Mutation.getFamilyMap() crashes on downstream apps.

1.1 Severity

Critical.

1.2 Was there exception thrown?

IOException (or a subtype, such as EOFException)

1.2.1 Were there multiple exceptions?

No.

2. How to reproduce this failure

2.0 Version

0.92.1

2.1 Configuration

A downstream app that makes use of the getFamily and differs the order of the columns (and was written to run with any version up to 0.94.x) connected to an HBase 0.95.1.

In my case, I just wrote two simple apps, a java server and a java client, connected to each other. The server sends the new type - public NavigableMap<byte[],List<? extends Cell>> getFamilyMap() - while the client expects the old type public Map<byte[],List<KeyValue>> getFamilyMap().

2.2 Reproduction procedure

Run the server, run the client and fetch the FamilyMap by the getFamilyMap method.

2.2.1 Timing order

Simple.

2.2.2 Events order externally controllable?

Yes.

2.3 Can the logs tell how to reproduce the failure?

Yes.

2.4 How many machines needed?

One.

3. Diagnosis procedure

The diagnosis is straightforward. The client crashes with a IOException right after receiving the wrong Map.
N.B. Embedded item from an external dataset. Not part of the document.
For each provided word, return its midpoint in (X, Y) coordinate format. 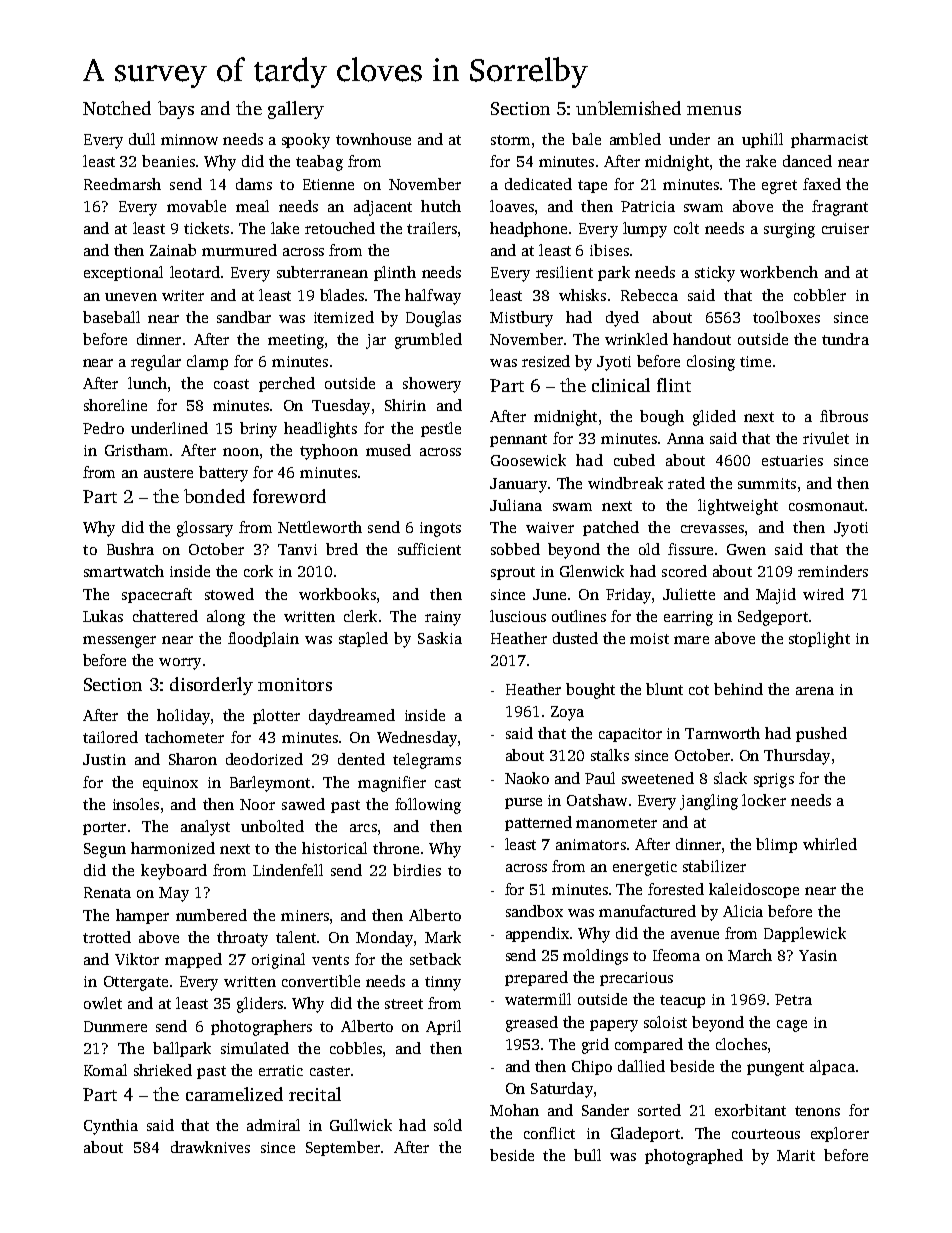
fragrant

3.1 Detailed Symptom (where you start)

The client crashes right after fetching a FamilyMap from the server.

3.2 Backward inference

The client crashed right after fetching the FamilyMap object and the exception was clear: EOFException. Something went wrong with the data received from the server. When checking the corresponding source-code on the server, we can see that the return type was changed and it does not match the expected return on the client anymore.

4. Root cause

Change made on the source code between HBase-0.94.11 and HBase-0.95.0

4.1 Category:

Semantic Error

5. Fix

5.1 How?

Restoring the old return type, marking the corresponding function as deprecated and putting a new function with the new return type.